On the other hand, “Null” values are just the general null values that you think of. It’s simply a pure missing value, regardless of column’s data type. And null values and NaN values can exist in the same column. A side note, Python’s “None” values are treated as nulls in Polars.
One important thing to remember is that “Null” and “NaN” values are treated differently in Polars. For instance, if you fill null values using fill_null(), that doesn’t fill NaN values, and vice-versa.
Check Missing Values in Polars
Let’s say we have a dataframe that looks like this:
import polars as pl
df = pl.DataFrame({
'Letter': ['A', 'B', 'C', 'D', 'F', None, 'H', 'I', 'J'],
'Value': [1.0, 2, 3, None, 5, 6, 7, None, float("nan")]
})
"""
shape: (9, 2)
┌────────┬───────┐
│ Letter ┆ Value │
│ --- ┆ --- │
│ str ┆ f64 │
╞════════╪═══════╡
│ A ┆ 1.0 │
│ B ┆ 2.0 │
│ C ┆ 3.0 │
│ D ┆ null │
│ F ┆ 5.0 │
│ null ┆ 6.0 │
│ H ┆ 7.0 │
│ I ┆ null │
│ J ┆ NaN │
└────────┴───────┘
"""
It contains both None values as well as a NaN value.
One of the things you could use to check missing values is .null_count(). This is available both for Polars dataframe and series.

Data shown
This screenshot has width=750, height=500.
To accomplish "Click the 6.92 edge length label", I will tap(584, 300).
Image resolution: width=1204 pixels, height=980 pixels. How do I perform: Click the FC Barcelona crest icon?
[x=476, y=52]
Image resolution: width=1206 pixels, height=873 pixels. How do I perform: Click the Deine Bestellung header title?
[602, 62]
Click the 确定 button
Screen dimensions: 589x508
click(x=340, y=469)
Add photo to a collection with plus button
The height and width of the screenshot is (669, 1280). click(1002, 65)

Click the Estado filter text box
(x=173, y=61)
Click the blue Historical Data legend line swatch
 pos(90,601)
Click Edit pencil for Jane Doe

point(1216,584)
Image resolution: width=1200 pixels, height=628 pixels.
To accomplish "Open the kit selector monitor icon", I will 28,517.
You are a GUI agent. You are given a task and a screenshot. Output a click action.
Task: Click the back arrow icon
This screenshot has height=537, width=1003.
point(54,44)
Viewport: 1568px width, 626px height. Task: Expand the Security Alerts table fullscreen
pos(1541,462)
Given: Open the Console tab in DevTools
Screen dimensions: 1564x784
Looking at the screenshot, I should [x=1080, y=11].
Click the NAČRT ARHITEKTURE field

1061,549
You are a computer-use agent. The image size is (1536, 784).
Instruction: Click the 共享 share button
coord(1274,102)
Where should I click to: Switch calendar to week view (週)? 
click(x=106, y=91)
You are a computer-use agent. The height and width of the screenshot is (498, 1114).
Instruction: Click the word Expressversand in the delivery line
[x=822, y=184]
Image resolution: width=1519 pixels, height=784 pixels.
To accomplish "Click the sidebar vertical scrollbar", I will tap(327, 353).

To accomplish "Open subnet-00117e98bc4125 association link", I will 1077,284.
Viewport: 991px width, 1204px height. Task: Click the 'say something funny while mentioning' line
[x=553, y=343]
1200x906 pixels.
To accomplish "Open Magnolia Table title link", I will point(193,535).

Your instructions
Continue the Polars missing-values tutorial from its last sentence. The entries can be left aside.

Written response
print(df.null_count()) # null_count on the whole dataframe
print(df.select(pl.col('Value').null_count())) # null_count on a column
"""
shape: (1, 2)
┌────────┬───────┐
│ Letter ┆ Value │
│ --- ┆ --- │
│ u32 ┆ u32 │
╞════════╪═══════╡
│ 1 ┆ 2 │
└────────┴───────┘
shape: (1, 1)
┌───────┐
│ Value │
│ --- │
│ u32 │
╞═══════╡
│ 2 │
└───────┘
"""
As you can see, .null_count() only counts null values, ignoring NaN values.
There doesn’t exist a method like .null_count() for NaN values yet as of today, but there is one similar to .is_null(), which is .is_nan(). You can use it to get the count of NaN values with the code like the followings:
print(
df
.filter(pl.col('Value').is_nan())
.select(pl.count())
)
"""
shape: (1, 1)
┌───────┐
│ count │
│ --- │
│ u32 │
╞═══════╡
│ 2 │
└───────┘
"""
print(
df
.filter(pl.col('Value').is_nan())
.shape[0]
)
"""
1
"""
On a side note, you can also use .is_not_null() and .is_not_nan() to get the exact opposite result of .is_null() and .is_nan()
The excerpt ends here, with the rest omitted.